Saved data entries:
•••••

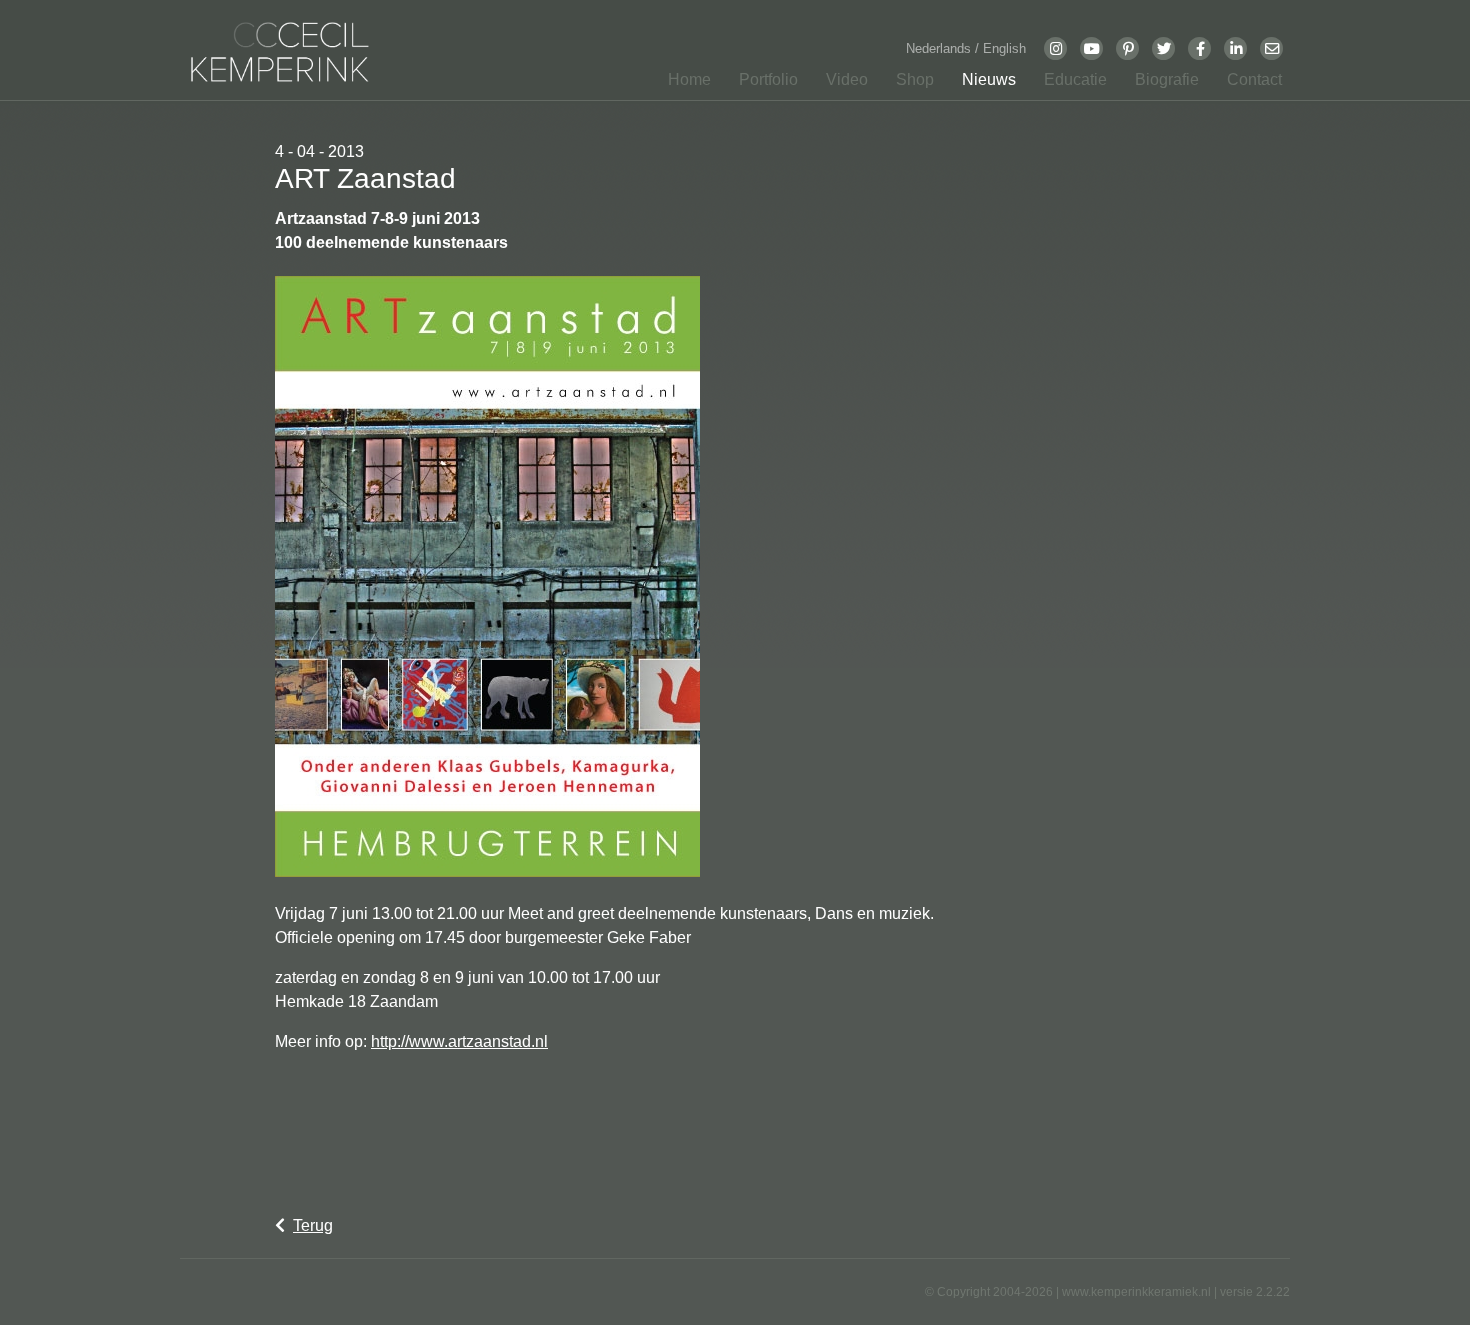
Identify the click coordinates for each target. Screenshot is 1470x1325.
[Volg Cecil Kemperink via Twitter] (1164, 48)
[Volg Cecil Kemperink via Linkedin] (1236, 48)
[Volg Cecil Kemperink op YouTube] (1092, 48)
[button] (762, 84)
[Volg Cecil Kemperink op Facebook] (1200, 48)
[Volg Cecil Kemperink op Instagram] (1056, 48)
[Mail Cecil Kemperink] (1272, 48)
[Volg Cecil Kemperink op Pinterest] (1128, 48)
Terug (313, 1225)
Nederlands (940, 48)
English (1004, 48)
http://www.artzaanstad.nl (459, 1041)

•••••

A verbatim copy of the records is expected, from their first line through the line with "[Volg Cecil Kemperink op Instagram]", inclusive, with the pictures removed.

Identify the click coordinates for each target. Screenshot is 1470x1325.
[Volg Cecil Kemperink via Twitter] (1164, 48)
[Volg Cecil Kemperink via Linkedin] (1236, 48)
[Volg Cecil Kemperink op YouTube] (1092, 48)
[button] (762, 84)
[Volg Cecil Kemperink op Facebook] (1200, 48)
[Volg Cecil Kemperink op Instagram] (1056, 48)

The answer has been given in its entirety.